Segment Start: PROVIDED MATERIAL
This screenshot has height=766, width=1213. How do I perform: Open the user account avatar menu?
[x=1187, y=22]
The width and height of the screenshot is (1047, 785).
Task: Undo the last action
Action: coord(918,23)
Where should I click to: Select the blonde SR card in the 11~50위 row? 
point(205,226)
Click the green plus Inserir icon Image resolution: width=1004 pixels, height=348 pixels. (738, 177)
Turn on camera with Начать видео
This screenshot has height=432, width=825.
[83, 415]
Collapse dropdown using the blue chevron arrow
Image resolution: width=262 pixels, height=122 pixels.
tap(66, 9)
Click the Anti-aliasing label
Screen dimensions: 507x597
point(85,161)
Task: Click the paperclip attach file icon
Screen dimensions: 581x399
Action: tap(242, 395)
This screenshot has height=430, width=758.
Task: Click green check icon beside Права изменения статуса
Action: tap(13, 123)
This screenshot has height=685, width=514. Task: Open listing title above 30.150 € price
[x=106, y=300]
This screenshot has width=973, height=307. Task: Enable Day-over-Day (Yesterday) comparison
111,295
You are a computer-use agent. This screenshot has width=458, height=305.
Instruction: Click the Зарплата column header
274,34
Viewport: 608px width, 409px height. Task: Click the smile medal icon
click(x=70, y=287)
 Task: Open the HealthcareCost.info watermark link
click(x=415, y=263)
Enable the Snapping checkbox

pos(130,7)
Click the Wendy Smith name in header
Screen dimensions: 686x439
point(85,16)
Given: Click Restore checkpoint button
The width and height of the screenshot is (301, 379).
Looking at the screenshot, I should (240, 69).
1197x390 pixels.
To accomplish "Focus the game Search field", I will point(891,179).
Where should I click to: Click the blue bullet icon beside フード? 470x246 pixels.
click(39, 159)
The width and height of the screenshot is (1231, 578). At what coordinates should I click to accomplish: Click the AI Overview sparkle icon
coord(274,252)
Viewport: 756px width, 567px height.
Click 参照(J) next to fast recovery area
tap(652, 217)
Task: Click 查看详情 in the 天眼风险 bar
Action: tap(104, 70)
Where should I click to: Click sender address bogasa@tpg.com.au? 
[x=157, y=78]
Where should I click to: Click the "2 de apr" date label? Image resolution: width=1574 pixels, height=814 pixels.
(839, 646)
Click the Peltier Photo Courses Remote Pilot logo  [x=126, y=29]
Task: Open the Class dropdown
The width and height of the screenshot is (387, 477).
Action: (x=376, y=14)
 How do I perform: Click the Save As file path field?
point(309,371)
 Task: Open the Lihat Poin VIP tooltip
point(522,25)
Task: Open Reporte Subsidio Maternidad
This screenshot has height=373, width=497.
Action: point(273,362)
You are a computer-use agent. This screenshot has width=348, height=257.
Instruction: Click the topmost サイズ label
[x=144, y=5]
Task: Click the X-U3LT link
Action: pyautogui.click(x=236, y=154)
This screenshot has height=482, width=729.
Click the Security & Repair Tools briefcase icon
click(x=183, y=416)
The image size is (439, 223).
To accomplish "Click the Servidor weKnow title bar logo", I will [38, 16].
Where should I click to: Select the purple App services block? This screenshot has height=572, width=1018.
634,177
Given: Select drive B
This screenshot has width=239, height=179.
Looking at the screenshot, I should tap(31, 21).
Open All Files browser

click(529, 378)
Segment End: PROVIDED MATERIAL
### EXERCISE DESCRIPTION:
Your task is to retype the data exactly, with no line missing.

### FINISHED EXERCISE:
This screenshot has height=766, width=1213. How do I perform: Open the user account avatar menu?
[x=1187, y=22]
The width and height of the screenshot is (1047, 785).
Task: Undo the last action
Action: coord(918,23)
Where should I click to: Select the blonde SR card in the 11~50위 row? 
point(205,226)
Click the green plus Inserir icon Image resolution: width=1004 pixels, height=348 pixels. (738, 177)
Turn on camera with Начать видео
This screenshot has height=432, width=825.
[83, 415]
Collapse dropdown using the blue chevron arrow
Image resolution: width=262 pixels, height=122 pixels.
tap(66, 9)
Click the Anti-aliasing label
Screen dimensions: 507x597
point(85,161)
Task: Click the paperclip attach file icon
Screen dimensions: 581x399
Action: tap(242, 395)
This screenshot has height=430, width=758.
Task: Click green check icon beside Права изменения статуса
Action: tap(13, 123)
This screenshot has height=685, width=514. Task: Open listing title above 30.150 € price
[x=106, y=300]
This screenshot has width=973, height=307. Task: Enable Day-over-Day (Yesterday) comparison
111,295
You are a computer-use agent. This screenshot has width=458, height=305.
Instruction: Click the Зарплата column header
274,34
Viewport: 608px width, 409px height. Task: Click the smile medal icon
click(x=70, y=287)
 Task: Open the HealthcareCost.info watermark link
click(x=415, y=263)
Enable the Snapping checkbox

pos(130,7)
Click the Wendy Smith name in header
Screen dimensions: 686x439
point(85,16)
Given: Click Restore checkpoint button
The width and height of the screenshot is (301, 379).
Looking at the screenshot, I should (240, 69).
1197x390 pixels.
To accomplish "Focus the game Search field", I will point(891,179).
Where should I click to: Click the blue bullet icon beside フード? 470x246 pixels.
click(39, 159)
The width and height of the screenshot is (1231, 578). At what coordinates should I click to accomplish: Click the AI Overview sparkle icon
coord(274,252)
Viewport: 756px width, 567px height.
Click 参照(J) next to fast recovery area
tap(652, 217)
Task: Click 查看详情 in the 天眼风险 bar
Action: tap(104, 70)
Where should I click to: Click sender address bogasa@tpg.com.au? 
[x=157, y=78]
Where should I click to: Click the "2 de apr" date label? Image resolution: width=1574 pixels, height=814 pixels.
(839, 646)
Click the Peltier Photo Courses Remote Pilot logo  [x=126, y=29]
Task: Open the Class dropdown
The width and height of the screenshot is (387, 477).
Action: (x=376, y=14)
 How do I perform: Click the Save As file path field?
point(309,371)
 Task: Open the Lihat Poin VIP tooltip
point(522,25)
Task: Open Reporte Subsidio Maternidad
This screenshot has height=373, width=497.
Action: point(273,362)
You are a computer-use agent. This screenshot has width=348, height=257.
Instruction: Click the topmost サイズ label
[x=144, y=5]
Task: Click the X-U3LT link
Action: pyautogui.click(x=236, y=154)
This screenshot has height=482, width=729.
Click the Security & Repair Tools briefcase icon
click(x=183, y=416)
The image size is (439, 223).
To accomplish "Click the Servidor weKnow title bar logo", I will [38, 16].
Where should I click to: Select the purple App services block? This screenshot has height=572, width=1018.
634,177
Given: Select drive B
This screenshot has width=239, height=179.
Looking at the screenshot, I should tap(31, 21).
Open All Files browser

click(529, 378)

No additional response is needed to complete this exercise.